I think this is the biggest takeaway of the conversation, so far.

Sounds like the internet agent either needs to be more of a BD agent, or really take to learning to continue working the deal, once the appointment shows up. Does the internet agent ever shadow/ride along with the floor sales rep, to get a better feel, rather than just be an appointment setter?


Made Draw
Apr 22, 2009
First Name
Quick survey results from last week. Here's the survey in case you missed it. https://lnkd.in/gMVph5s First, a funny disclaimer: Disclaimer: Surveys are biased. Survey results can vary dramatically depending on survey instructions/questions/answers, administrators, format, audience, etc. This survey was for fun. Dats it. Don't overthink it. Don't make business decisions without conducting your own research. Lastly, how likely are you to recommend Windows 10 to a friend? No one recommends operating systems to friends, just like no one knows what Digital Retailing is outside of our industry. Enjoy!

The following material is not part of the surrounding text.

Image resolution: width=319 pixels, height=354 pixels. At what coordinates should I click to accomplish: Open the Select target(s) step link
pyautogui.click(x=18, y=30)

Quick Summary and thoughts:
-165 respondents (I guess I need more online friends)
-No one knows how many people it takes to run a new car dealership
-No one knows what an "internet manager" is.
-Around half of car shoppers never contact a dealer before purchasing
-People prefer email over text/phone/facetime when communicating with a dealer prior to purchase. My guess is the security, anonymity, filtering abilities email still provides.
-A bunch of respondents lied about knowing "what digital retailing was" or auto industry folks took the survey even when the instructions said not to. :)
-Almost 70% of people prefer coming into a dealership vs. purchasing online.